Immunotherapy is gaining huge traction in the treatment of cancer in clinical settings. The therapy harnesses the power of the immune system of the body to fight disease. CAR-T is a chief line of treatment among a slew of cancer immunotherapies, which stands for chimeric antigen receptor T cell therapy.
In fact, CAR-T therapy has been successful in treating blood cancers such as leukemia, especially among young adults and children. However, use of this therapy to fight solid tumors, including skin cancer has proven to be much more difficult.
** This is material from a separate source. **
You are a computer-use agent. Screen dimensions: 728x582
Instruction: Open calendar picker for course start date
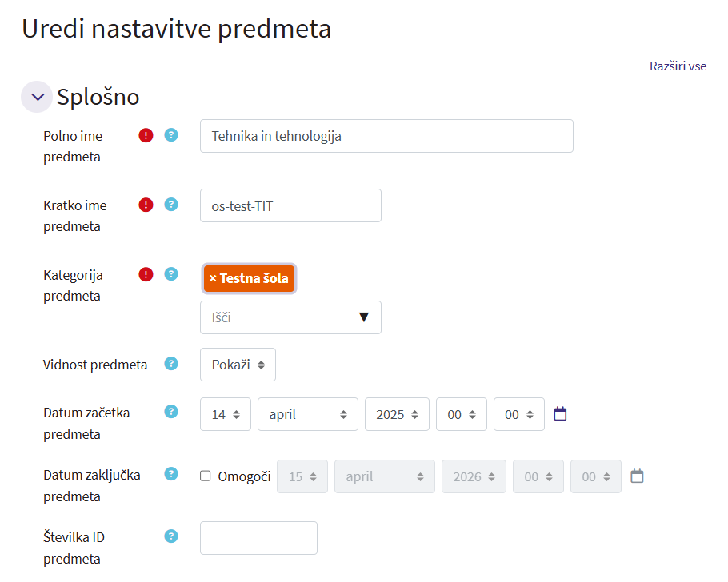tap(560, 414)
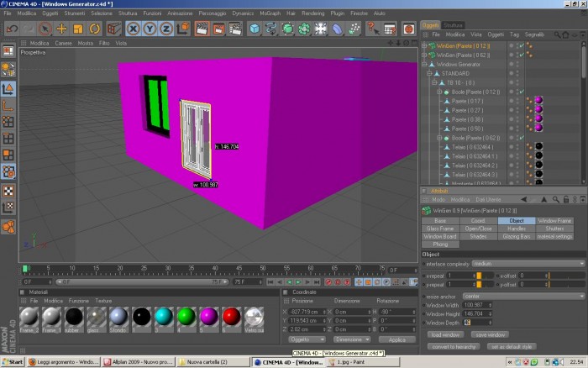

A team of researchers at Thomas Jefferson University and Sidney Kimmel Cancer Center demonstrated that in order to kill melanoma cells efficiently, CAR-T cells require antigens in abundance. These findings could lead to better immunotherapies in the treatment of solid tumors.
Clinically, CAR-T cells are very useful in destroying blood cancer cells, but it requires considerable amount of tumor-associated antigens to destroy melanoma and also other solid tumors.
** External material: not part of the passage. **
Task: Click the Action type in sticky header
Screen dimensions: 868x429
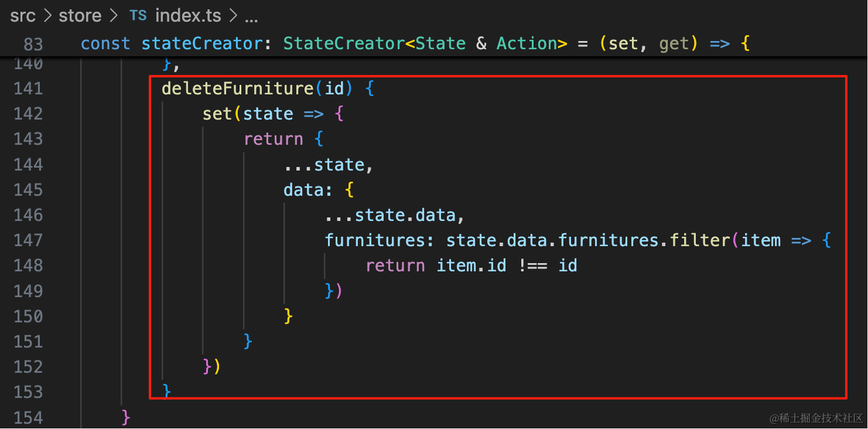Action: pyautogui.click(x=527, y=43)
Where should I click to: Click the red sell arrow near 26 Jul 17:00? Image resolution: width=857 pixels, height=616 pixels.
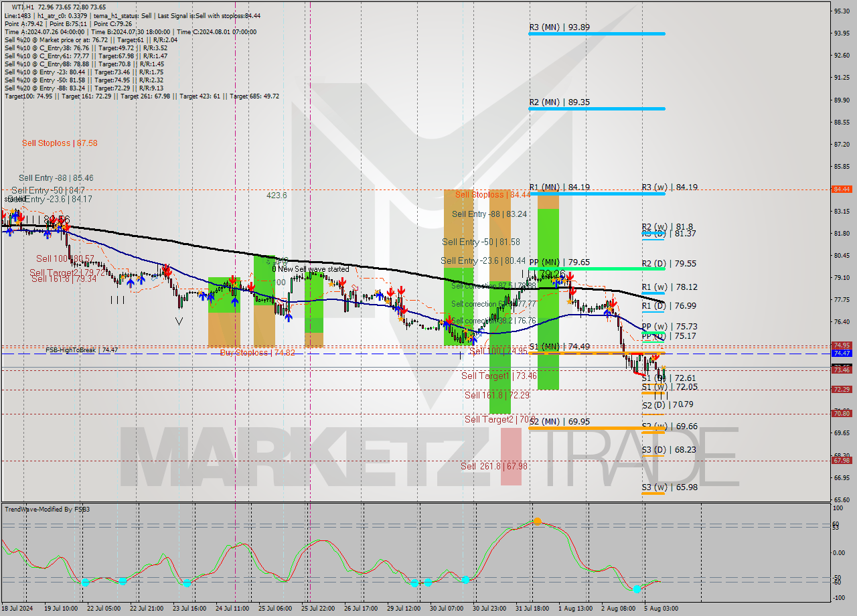[343, 282]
Functionally, CAR-T therapy draws power from T cells – the workhorse of the immune system. T cells play a crucial role in mounting the response of the immune system to infection, including destroying infected cells. CAR-T cells are altered T-cells that show parts of synthetic antibodies on the surface of their cells. These antibody pieces allow CAR-T cells to identify and attach to specific proteins on tumor cells.
Meanwhile, to fabricate CAR-T cells for clinical use, T cells from a patient isolated and the cells engineered to showcase cancer-targeting antibodies. The millions of modified cells are grown in laboratory before injecting them back into the patient.
Resultantly, The CAR-T cells continue to multiply in the patient’s body, and if things go by plan, they identify and destroy the tumors to show the target antigen.